The analysis was entirely focused on the perioperative morbidity, and the impact of urinary diversion on patients' QoL was not assessed, which could be regarded as an important limitation. However, one may postulate that the surgical approach for the urinary diversion (i.e., intracorporeal vs extracorporeal) was unlikely to have an impact on the postoperative QoL. The cost-effectiveness of robot-assisted radical cystectomy has been called into question. 25 No such data exist for robotic cystectomy for neurogenic bladder and it would have been interesting to explore the financial aspect of this procedure. Finally, as for any complex surgical procedures, we believe that surgical experience may have had a significant impact on the perioperative outcomes. However, it was extremely difficult to adjust the present analyses for that variable because surgeons involved in that series had extremely heterogeneous profiles and were at different steps in their learning curves.

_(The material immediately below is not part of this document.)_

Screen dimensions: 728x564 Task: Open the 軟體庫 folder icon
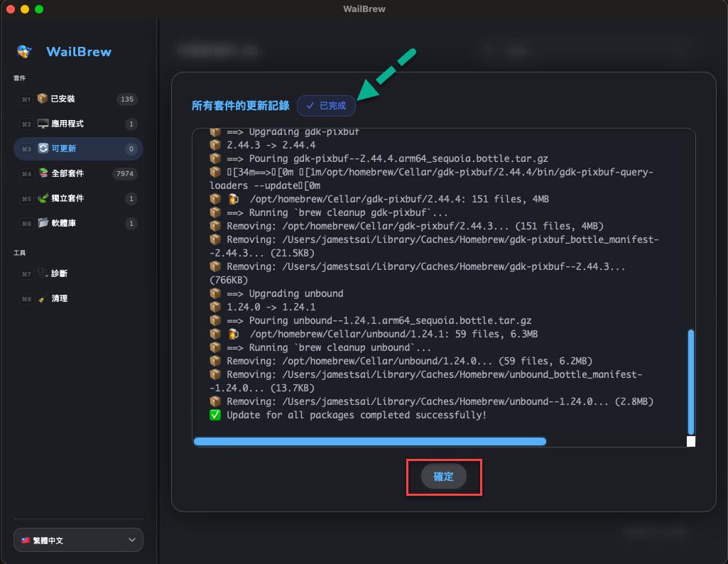click(x=43, y=223)
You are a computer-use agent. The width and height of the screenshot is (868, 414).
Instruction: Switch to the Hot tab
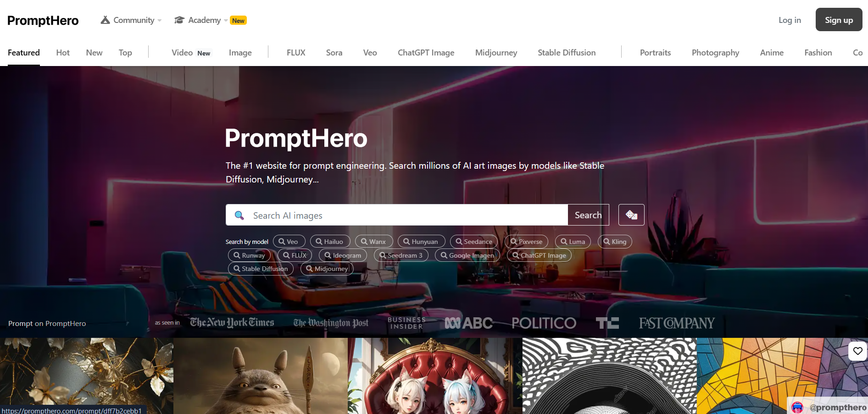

What is even more challenging in our view is that three surgical learning curves have to be considered here: the one for robotic surgery in general, the one for cystectomy, and the one specifically for robotic cystectomy in neurogenic bladder patients. Only the latter can be clearly determined as all the cases included here represent each surgeon's learning curve for robotic cystectomy in neurogenic bladder patients (i.e., all the cases ever performed by each surgeon were included herein). The stage where each surgeon was in robotic surgery and cystectomy learning curves is much more challenging to establish. We strived to take the surgeon's factor in the best way we could by creating a binary surgeon's experience variable. However, we explored a possible time trend by dividing the early and late cases of each center.
Conclusion
The perioperative morbidity of robotic cystectomy and ileal conduit for neurogenic bladder appears to be relatively limited compared with the historical open series or the urologic oncology literature. Robot-assisted cystectomy for neurogenic bladder with INTRA urinary diversion may favor enhanced postoperative recovery and decrease the risk of incisional hernias compared with the EXTRA urinary diversion. However, due to the relatively small sample size in this series, the differences observed between INTRA and EXTRA did not reach statistical significance. Further studies are needed to evaluate the potential benefit of the INTRA urinary diversion in neurologic patients undergoing robotic cystectomy and ileal conduit.
Footnotes
Author Disclosure Statement
Gregory Verhoest and Franck Bruyere are proctors for Da Vinci. Other authors have nothing to disclose.
Funding Information
No funding was received for this study.